■ What needs to be done
For each line below that contains the word "computer", return that line.
++++++++++++++++++++
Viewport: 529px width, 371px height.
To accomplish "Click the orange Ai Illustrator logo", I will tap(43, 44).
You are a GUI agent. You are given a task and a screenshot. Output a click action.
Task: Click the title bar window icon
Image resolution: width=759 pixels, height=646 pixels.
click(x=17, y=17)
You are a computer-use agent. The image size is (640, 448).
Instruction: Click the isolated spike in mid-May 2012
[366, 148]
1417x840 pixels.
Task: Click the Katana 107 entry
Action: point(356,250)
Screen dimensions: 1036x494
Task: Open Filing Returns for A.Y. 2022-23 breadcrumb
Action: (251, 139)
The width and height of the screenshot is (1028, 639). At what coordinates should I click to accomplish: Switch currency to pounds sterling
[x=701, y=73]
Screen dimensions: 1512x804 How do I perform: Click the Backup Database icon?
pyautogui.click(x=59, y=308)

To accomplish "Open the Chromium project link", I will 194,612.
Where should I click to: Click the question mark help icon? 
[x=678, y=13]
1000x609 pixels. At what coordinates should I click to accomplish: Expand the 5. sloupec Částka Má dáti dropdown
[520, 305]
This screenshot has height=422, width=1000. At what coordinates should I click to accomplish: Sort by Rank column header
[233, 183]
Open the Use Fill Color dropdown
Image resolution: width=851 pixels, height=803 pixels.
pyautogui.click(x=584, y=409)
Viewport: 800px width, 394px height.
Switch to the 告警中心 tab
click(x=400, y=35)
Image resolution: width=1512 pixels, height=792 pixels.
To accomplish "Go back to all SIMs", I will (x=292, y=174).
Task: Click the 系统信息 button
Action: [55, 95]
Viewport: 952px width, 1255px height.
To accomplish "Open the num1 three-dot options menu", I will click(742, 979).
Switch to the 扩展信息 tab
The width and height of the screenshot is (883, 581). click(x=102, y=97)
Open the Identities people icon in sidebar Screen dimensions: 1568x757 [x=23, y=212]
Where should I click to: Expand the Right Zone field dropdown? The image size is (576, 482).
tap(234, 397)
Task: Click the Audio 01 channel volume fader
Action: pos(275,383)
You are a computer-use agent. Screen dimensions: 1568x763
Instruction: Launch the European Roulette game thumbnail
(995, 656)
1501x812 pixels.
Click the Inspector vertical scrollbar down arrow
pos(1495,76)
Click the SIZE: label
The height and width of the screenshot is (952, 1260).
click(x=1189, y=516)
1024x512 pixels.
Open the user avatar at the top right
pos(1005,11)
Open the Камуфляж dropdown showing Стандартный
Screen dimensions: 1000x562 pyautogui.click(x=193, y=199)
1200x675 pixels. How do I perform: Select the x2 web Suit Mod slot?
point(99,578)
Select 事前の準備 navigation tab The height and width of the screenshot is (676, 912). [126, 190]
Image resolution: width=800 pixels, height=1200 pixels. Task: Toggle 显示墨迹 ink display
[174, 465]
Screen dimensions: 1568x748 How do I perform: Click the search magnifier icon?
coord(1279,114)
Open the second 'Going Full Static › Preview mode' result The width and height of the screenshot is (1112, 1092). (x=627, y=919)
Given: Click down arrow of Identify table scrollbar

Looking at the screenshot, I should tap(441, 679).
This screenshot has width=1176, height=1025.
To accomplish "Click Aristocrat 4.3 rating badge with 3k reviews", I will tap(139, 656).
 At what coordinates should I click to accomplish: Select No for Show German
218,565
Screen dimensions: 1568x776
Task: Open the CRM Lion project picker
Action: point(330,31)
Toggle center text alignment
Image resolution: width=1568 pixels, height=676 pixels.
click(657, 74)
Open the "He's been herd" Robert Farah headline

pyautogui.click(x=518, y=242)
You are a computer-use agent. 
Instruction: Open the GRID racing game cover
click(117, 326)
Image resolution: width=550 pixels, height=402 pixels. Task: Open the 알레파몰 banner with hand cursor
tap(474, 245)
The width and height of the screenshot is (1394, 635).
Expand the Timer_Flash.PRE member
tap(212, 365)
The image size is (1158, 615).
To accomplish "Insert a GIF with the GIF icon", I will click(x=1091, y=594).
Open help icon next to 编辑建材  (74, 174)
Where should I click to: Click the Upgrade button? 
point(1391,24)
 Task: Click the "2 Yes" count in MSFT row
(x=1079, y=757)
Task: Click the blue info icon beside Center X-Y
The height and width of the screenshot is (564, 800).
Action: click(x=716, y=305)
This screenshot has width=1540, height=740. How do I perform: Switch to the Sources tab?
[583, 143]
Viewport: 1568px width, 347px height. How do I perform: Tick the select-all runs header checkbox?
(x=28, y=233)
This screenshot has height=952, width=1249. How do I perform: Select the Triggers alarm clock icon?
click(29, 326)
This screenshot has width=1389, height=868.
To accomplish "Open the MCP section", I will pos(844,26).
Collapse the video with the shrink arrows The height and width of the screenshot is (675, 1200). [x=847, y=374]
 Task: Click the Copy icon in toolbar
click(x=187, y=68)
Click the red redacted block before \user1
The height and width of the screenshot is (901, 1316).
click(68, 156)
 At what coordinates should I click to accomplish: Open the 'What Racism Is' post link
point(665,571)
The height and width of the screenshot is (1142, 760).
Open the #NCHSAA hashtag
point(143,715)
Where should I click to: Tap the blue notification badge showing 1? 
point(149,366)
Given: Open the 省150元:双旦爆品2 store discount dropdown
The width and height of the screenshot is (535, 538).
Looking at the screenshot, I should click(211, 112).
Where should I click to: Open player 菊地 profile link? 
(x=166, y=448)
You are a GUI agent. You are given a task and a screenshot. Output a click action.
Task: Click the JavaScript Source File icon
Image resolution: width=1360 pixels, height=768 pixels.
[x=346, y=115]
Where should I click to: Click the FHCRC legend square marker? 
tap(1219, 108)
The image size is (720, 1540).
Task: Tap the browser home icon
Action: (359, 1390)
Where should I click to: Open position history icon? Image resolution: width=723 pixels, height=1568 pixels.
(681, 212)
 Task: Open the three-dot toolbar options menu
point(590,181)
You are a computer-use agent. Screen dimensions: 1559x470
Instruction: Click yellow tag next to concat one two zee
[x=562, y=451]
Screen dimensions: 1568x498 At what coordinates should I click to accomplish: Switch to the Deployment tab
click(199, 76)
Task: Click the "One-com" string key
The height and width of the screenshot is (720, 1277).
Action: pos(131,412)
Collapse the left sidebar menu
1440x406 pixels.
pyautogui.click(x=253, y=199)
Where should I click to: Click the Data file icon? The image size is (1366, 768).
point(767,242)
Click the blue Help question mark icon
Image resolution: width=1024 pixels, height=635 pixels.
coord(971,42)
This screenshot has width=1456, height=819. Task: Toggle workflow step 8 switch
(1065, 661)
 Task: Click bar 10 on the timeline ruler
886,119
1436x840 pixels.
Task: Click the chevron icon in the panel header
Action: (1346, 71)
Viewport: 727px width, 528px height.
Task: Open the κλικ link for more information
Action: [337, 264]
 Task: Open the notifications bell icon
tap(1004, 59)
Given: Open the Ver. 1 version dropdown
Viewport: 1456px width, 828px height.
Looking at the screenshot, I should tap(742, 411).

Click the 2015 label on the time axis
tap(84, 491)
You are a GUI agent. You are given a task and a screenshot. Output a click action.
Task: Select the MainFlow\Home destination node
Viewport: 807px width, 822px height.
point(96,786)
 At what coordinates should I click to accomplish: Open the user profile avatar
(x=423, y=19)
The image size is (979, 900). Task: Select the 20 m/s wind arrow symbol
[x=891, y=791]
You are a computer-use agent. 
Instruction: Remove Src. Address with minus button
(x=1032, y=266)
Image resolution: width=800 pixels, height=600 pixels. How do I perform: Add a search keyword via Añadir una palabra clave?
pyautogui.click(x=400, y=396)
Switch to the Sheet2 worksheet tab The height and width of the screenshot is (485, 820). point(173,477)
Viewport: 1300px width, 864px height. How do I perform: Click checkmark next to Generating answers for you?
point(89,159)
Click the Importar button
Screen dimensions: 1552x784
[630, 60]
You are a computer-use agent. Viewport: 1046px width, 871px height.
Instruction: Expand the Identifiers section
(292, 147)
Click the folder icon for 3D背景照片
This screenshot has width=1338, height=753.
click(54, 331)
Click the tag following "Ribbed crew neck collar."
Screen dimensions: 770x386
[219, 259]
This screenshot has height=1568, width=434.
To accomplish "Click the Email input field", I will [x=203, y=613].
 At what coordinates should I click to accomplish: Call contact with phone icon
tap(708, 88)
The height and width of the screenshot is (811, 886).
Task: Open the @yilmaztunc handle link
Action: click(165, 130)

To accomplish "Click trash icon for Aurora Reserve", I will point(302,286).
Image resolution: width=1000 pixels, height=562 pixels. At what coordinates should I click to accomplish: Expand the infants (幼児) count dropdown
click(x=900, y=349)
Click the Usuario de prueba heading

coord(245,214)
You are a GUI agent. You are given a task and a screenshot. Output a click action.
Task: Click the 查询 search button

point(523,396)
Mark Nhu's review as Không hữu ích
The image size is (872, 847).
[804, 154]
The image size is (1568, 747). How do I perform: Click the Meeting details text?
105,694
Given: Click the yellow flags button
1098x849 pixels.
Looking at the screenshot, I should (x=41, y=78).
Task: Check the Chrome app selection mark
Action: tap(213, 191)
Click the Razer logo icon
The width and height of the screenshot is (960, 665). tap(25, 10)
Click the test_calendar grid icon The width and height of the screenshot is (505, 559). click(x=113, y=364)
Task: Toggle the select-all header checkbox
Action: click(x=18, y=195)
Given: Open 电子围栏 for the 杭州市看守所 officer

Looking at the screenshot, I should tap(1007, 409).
++++++++++++++++++++
■ Final answer
You are a computer-use agent. The image size is (640, 448).
You are a computer-use agent. Screen dimensions: 1568x763
You are a computer-use agent. 
You are a computer-use agent. Screen dimensions: 1559x470
You are a computer-use agent. 
You are a computer-use agent. Viewport: 1046px width, 871px height.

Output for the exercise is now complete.